If we take a look at these extracts from a data quality perspective, then this may give an indication of whether any resulting analysis needs to be treated with “a pinch of salt”.
The data extracts contain 24 million entries stored in 4-5 Gb text files for 2009/10 alone and, due to its size, is intended for professional analysis organisations and media organisations to undertake analysis (for example the Guardian newspaper have created an on-line analysis tool).
A comprehensive document has been published which explains the data structures, usage and treatment of the data and coding for the extract in a metadata form. It also contains the statement:
The data on COINS are quality-assured and complete at the level at which they are required for the following purposes:
- fiscal management;
- operational publications (e.g. Main and Supplementary Estimates); and
- statistical publications (e.g. Public Expenditure Statistical Analyses, the joint ONS/Treasury Public Sector Finances statistical bulletin and the National Accounts).
Lower levels of data are not quality assured by the Treasury. Individual departments can to some extent choose the level of granularity that they use within pre-defined aggregates set by the Treasury. Lower level detailed data may therefore appear incomplete and be inconsistent across departments.”
Analysis by journalists is already identifying interesting areas of expenditure and omissions from the COINS data, for example some defence and security related expenditure (which is understandable), however, there do not appear to be clear guidelines on what has been omitted.
If we look at the different attributes usually associated with data quality metrics, what does that tell us?

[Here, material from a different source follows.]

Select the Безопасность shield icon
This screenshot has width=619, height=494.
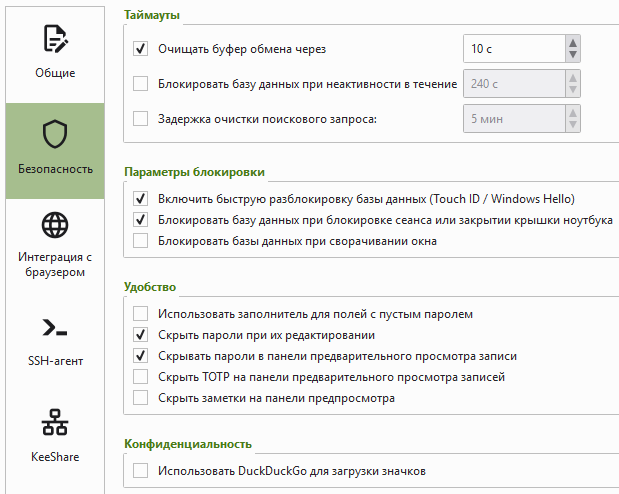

- Accuracy – The above QA statement suggests that individual departments are responsible for their own accuracy checking to the level of granularity they choose
- Completeness – Based on assessment by journalists, plus different departments interpretations of the £25k granularity cut-off, the completeness of data is unclear
- Validity – A quick review of some data extracts suggests that there are no obvious validity issues
- Consistency – Similarly, the extensive coding structure suggests that there is likely to be a level of consistency across departments
- Precision – Expenditure is displayed to the nearest £,000 which, considering the size of some expenditure items appears reasonable
So, will the publication of this data mean that the previous disagreements about the interpretation of data will disappear?

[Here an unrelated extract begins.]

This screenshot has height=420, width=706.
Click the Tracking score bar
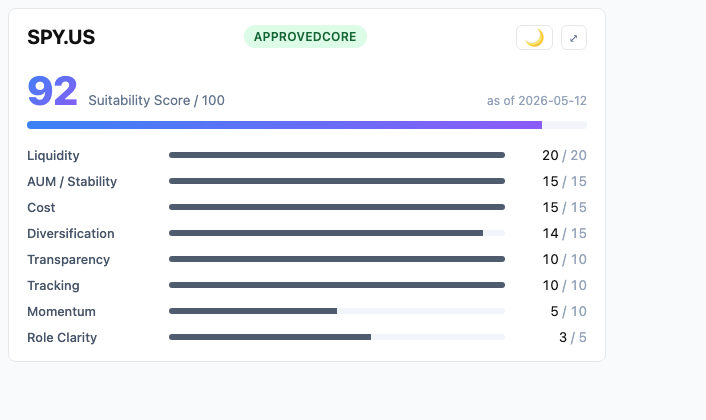(337, 285)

This is probably unlikely, for three reasons:
- The overall complexity of the data and coding structures suggests that, without good familiarity with these data structures and business metadata, it is likely that much analysis may be inaccurate initially. Over time, the analysis of the published data should improve, but initially, it is likely that any journalist who creates a story based on “The Government spent £X on Y” is likely to be corrected by the Government stating “but you have not taken into account Z”

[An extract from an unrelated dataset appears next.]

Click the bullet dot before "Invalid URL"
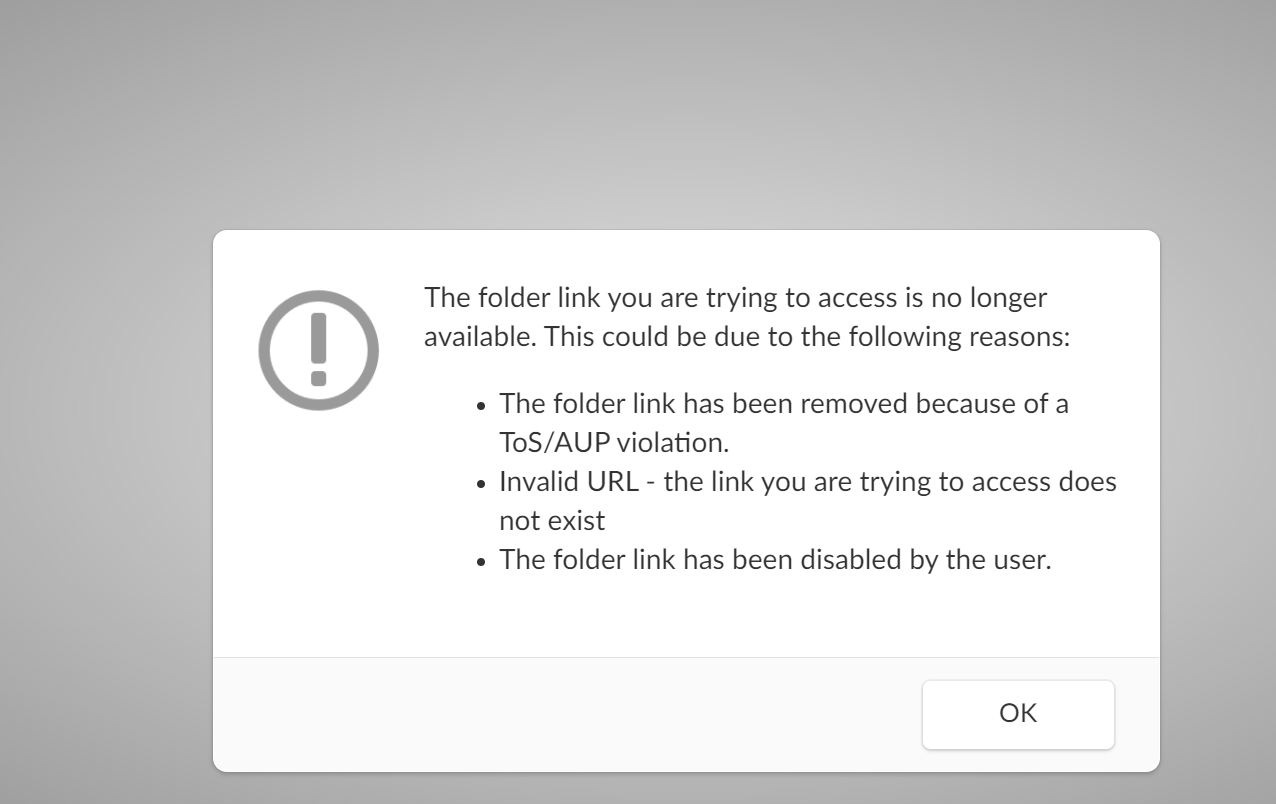This screenshot has width=1276, height=804. (481, 485)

- Lack of clarity on the completeness of data due either to security of other reasons or choice of granularity means that it will be very difficult to assess what is not included
- Similarly, the statements on the accuracy of the data and its stated purposes, suggests that strategic analysis of larger expenditure items will probably be reasonably accurate, however, the accuracy of any analysis using larger volumes of smaller value expenditure items may be less accurate.
So until there is better understanding of the data structures and its quality, I suggest that any headline statements derived from COINS data be treated with a pinch of salt.